Jakarta, GPriority.co.id – Menteri Perhubungan (Menhub), Dudy Purwagandhi, menginstruksikan seluruh jajaran Ditjen Perhubungan Laut serta unit pelaksana di lapangan untuk bersiaga 24 jam selama masa Natal 2025 dan Tahun Baru 2026 (Nataru 2025/2026). Langkah ini diambil guna mengantisipasi potensi cuaca ekstrem di laut.
Menurut Dudy, gelombang tinggi, angin kencang, dan hujan berintensitas tinggi dapat memengaruhi keselamatan pelayaran.
“Karena itu, saya menegaskan seluruh jajaran Ditjen Perhubungan Laut dan seluruh unit pelaksana di lapangan harus siaga 24 jam, tanpa kompromi,” tegas Dudy saat membuka acara Rapat Kerja Direktorat Jenderal (Ditjen) Perhubungan Laut dan Rapat Koordinasi Angkutan Laut Natal 2025 dan Tahun Baru 2026 di Jakarta, Minggu (7/17).Â
Berdasarkan survei Potensi Pergerakan Orang pada masa Nataru 2025/2026, sekitar 2,62 juta orang diprediksi akan bepergian menggunakan moda transportasi laut. Karena itu, Dudy kembali menekankan pentingnya komitmen memastikan seluruh perjalanan berlangsung aman.

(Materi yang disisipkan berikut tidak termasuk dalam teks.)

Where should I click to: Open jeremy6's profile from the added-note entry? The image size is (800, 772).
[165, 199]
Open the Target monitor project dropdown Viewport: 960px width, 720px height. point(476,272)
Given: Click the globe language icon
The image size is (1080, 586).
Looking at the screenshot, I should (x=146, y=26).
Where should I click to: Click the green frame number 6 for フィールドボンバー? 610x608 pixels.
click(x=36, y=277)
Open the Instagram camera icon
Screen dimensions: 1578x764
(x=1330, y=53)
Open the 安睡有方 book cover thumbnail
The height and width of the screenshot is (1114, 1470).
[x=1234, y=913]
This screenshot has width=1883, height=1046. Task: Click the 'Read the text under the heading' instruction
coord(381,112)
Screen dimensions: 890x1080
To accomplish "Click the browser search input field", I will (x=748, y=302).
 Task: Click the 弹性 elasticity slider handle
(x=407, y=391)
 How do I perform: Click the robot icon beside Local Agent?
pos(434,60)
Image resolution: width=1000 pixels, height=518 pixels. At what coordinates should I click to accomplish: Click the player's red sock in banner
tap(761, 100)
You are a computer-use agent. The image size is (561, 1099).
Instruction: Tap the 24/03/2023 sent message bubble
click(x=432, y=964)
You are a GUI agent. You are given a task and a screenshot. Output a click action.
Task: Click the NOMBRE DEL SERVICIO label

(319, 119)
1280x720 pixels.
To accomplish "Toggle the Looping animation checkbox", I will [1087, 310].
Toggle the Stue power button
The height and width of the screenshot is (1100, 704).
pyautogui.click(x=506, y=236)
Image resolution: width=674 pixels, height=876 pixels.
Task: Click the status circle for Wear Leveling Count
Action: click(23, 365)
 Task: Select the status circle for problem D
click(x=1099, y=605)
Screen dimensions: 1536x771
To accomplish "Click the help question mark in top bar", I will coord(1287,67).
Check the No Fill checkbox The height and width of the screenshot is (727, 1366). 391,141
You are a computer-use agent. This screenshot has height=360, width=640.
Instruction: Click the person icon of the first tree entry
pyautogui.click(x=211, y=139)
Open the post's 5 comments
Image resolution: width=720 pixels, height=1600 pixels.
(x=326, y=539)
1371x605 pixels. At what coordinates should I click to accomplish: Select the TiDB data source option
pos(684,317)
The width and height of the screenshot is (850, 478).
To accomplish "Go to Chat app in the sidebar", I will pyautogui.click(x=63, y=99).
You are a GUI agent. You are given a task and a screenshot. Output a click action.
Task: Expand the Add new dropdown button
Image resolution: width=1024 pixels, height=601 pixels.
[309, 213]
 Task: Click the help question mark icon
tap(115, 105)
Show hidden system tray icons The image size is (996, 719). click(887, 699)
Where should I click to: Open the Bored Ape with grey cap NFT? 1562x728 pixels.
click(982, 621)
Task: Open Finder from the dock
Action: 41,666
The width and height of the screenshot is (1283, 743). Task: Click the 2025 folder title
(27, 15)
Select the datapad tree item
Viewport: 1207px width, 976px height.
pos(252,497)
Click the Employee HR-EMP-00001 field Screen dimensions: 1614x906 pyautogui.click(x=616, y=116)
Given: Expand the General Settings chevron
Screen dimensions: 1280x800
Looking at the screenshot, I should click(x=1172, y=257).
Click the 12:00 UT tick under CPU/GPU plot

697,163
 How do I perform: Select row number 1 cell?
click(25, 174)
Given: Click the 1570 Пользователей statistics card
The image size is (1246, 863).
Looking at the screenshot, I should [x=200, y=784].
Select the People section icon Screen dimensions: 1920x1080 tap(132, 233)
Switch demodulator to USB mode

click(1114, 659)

“Keselamatan bukan hanya prioritas, keselamatan adalah harga mati, keselamatan yang terbaik adalah keselamatan yang bahkan tidak disadari karena tidak ada insiden yang terjadi,” ungkap Dudy.
Dudy juga mengingatkan insiden tenggelamnya KMP Tunu Pratama Jaya di Selat Bali serta kebakaran KM Barcelona VA di perairan Talise, Sulawesi Utara. Peristiwa tersebut menjadi pengingat pentingnya mengutamakan keselamatan.
Maka dari itu, dalam rapat koordinasi tersebut, Dudy meminta seluruh jajaran Ditjen Perhubungan Laut untuk melakukan evaluasi menyeluruh, mengidentifikasi tantangan di lapangan, dan merumuskan langkah-langkah inovatif yang berdampak luas bagi masyarakat.
Ia juga menyampaikan sejumlah instruksi lain, antara lain memperketat pemeriksaan kelaiklautan kapal (ramp check), memperkuat pengawasan terhadap kelebihan muatan, mengoptimalkan kesiapsiagaan SAR dan keamanan pelayaran, serta memastikan koordinasi real-time dengan BMKG dan instansi terkait.
“Kapal yang tidak memenuhi standar tidak boleh diberikan izin berlayar. Informasi cuaca ekstrem harus tersampaikan cepat dan jelas,” pungkas Dudy.